Короткое задание » В тексте о торговле в Китае замените, пожалуйста, «Китае» на «Вьетнаме». Затем приведите часть, начиная с «Кроме того публичная» и далее вплоть до «и не мечтают.».

---- Фрагмент документа

Кроме того публичная отчётность о торговых делах в Китае всегда была фикцией. Исторически, торговец в Китае всегда скрывал обороты и налоги платил наполовину, на чем всегда и негласно выигрывал. Компании в портфеле; наличие двух – трёх контрактов по одной и той же сделке, отдельно: для иностранного партнёра, своей таможни, банка; разбивка схемы для завышения или занижения валютного платежа через Гонконг; - всё это даёт китайцу такие преимущества на внешних рынках, о которых приверженец буквы закона американец или педант немец и не мечтают.

--------
---- Исходные данные

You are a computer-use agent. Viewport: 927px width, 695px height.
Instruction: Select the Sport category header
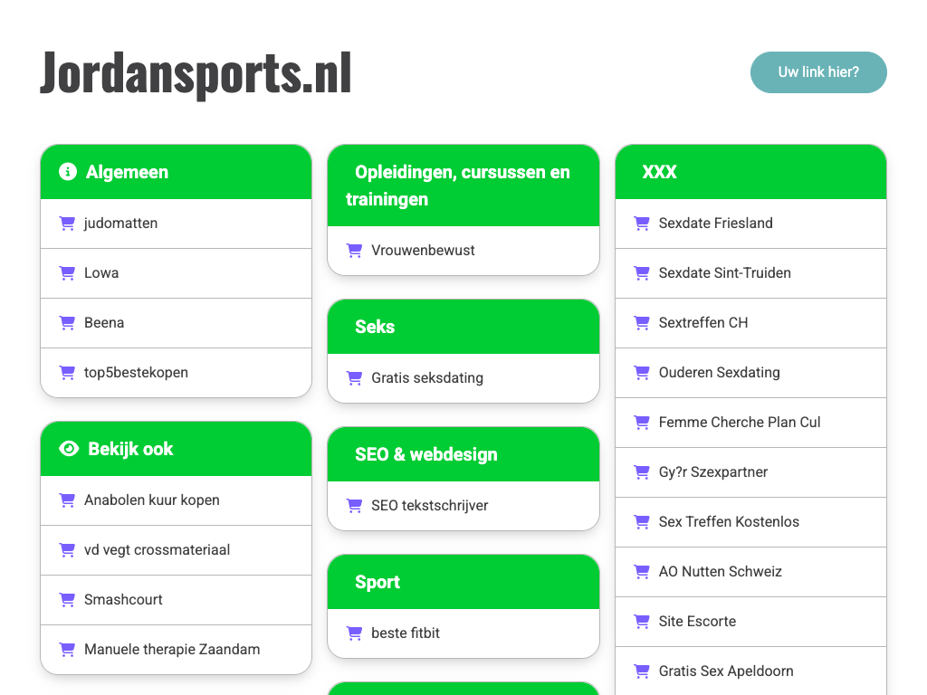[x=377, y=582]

--------
---- Исходные данные

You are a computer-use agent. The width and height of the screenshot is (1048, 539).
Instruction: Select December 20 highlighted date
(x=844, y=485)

--------

Ответ на задание »
Кроме того публичная отчётность о торговых делах в Вьетнаме всегда была фикцией. Исторически, торговец в Вьетнаме всегда скрывал обороты и налоги платил наполовину, на чем всегда и негласно выигрывал. Компании в портфеле; наличие двух – трёх контрактов по одной и той же сделке, отдельно: для иностранного партнёра, своей таможни, банка; разбивка схемы для завышения или занижения валютного платежа через Гонконг; - всё это даёт китайцу такие преимущества на внешних рынках, о которых приверженец буквы закона американец или педант немец и не мечтают.